I rumor sull’iPhone pieghevole circolano da anni
Apple, da parte sua, avrebbe chiesto ai fornitori di prepararsi a produrre circa 10 milioni di unità pieghevoli nel corso dell’anno, un obiettivo significativamente superiore alle stime di spedizione di Kuo.
Nessuna di queste cifre è stata confermata, e l’azienda non ha ancora rilasciato dichiarazioni pubbliche sul prodotto.

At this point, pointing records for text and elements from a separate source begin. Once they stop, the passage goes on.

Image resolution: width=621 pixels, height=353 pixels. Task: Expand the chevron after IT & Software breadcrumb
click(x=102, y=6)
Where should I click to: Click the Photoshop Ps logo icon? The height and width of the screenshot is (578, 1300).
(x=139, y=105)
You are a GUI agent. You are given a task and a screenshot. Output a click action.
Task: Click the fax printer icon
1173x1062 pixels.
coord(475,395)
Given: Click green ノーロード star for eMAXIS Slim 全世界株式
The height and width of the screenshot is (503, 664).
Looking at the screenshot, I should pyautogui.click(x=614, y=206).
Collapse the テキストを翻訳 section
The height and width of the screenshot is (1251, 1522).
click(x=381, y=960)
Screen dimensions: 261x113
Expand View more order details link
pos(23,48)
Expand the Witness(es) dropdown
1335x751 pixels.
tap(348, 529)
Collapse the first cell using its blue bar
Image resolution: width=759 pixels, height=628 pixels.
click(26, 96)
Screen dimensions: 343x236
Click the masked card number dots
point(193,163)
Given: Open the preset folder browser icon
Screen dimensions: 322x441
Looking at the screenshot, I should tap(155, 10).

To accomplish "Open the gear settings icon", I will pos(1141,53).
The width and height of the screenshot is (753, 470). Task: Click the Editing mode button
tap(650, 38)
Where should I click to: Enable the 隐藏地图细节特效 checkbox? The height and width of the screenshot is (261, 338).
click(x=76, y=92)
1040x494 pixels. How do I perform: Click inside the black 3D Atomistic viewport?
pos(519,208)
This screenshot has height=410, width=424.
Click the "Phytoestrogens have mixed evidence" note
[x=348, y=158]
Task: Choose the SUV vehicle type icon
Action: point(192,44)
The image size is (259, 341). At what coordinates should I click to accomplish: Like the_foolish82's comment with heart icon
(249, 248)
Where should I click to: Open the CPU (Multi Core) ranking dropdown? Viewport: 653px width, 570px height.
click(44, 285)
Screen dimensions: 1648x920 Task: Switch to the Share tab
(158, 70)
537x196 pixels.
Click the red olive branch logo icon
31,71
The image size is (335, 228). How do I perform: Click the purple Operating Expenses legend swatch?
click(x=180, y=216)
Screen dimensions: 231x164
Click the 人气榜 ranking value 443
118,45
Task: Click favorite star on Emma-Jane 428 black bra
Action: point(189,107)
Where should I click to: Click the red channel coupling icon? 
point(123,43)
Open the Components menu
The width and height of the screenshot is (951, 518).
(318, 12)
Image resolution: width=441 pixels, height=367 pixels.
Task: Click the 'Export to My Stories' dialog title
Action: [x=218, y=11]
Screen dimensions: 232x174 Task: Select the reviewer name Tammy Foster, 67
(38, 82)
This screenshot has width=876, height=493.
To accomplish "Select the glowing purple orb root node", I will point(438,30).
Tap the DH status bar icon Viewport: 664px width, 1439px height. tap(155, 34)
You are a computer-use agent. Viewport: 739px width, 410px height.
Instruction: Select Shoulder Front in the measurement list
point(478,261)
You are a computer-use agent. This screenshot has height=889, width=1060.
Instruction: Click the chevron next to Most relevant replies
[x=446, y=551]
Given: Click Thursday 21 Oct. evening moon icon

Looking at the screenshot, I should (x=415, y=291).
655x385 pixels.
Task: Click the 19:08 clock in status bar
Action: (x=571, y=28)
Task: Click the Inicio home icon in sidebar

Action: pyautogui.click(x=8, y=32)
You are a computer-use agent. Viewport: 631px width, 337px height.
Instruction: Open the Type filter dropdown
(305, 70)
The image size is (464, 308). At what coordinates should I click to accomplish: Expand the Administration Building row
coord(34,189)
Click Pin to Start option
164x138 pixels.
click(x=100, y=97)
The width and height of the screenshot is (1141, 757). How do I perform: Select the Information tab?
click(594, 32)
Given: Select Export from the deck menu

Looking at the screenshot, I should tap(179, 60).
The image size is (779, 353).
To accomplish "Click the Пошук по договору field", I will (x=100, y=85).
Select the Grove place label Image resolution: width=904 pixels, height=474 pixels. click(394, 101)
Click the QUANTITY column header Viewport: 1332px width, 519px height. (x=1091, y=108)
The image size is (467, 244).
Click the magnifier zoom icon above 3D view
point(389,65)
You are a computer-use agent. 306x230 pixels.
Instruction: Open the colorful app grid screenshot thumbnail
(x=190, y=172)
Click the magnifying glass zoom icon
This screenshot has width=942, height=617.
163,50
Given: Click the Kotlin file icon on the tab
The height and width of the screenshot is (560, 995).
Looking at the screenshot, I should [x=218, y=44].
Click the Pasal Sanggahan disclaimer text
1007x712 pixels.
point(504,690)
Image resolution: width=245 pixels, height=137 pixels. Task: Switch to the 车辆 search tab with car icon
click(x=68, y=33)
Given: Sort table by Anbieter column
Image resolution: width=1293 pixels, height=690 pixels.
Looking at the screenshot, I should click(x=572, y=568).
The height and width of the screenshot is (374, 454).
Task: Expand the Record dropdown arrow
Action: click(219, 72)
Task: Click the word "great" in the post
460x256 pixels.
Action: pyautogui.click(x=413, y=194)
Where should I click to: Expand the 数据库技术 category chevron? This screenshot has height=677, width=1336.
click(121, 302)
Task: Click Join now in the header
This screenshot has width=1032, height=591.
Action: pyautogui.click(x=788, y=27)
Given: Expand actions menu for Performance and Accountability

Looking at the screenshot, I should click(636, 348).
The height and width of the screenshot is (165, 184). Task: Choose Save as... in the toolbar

Le prime indiscrezioni su un iPhone pieghevole risalgono al 2017 e, per anni, ogni nuovo ciclo di rumor ha rinviato l’ipotetico lancio di uno o due anni.
Al centro dell’attesa c’è sempre stata la piega del display: Apple avrebbe rifiutato di commercializzare un dispositivo con una linea di giunzione visibile a occhio nudo. I concorrenti, a partire da Samsung, vendono smartphone pieghevoli dal 2019, mentre Apple avrebbe continuato a testare sia prototipi a conchiglia sia formati a libro.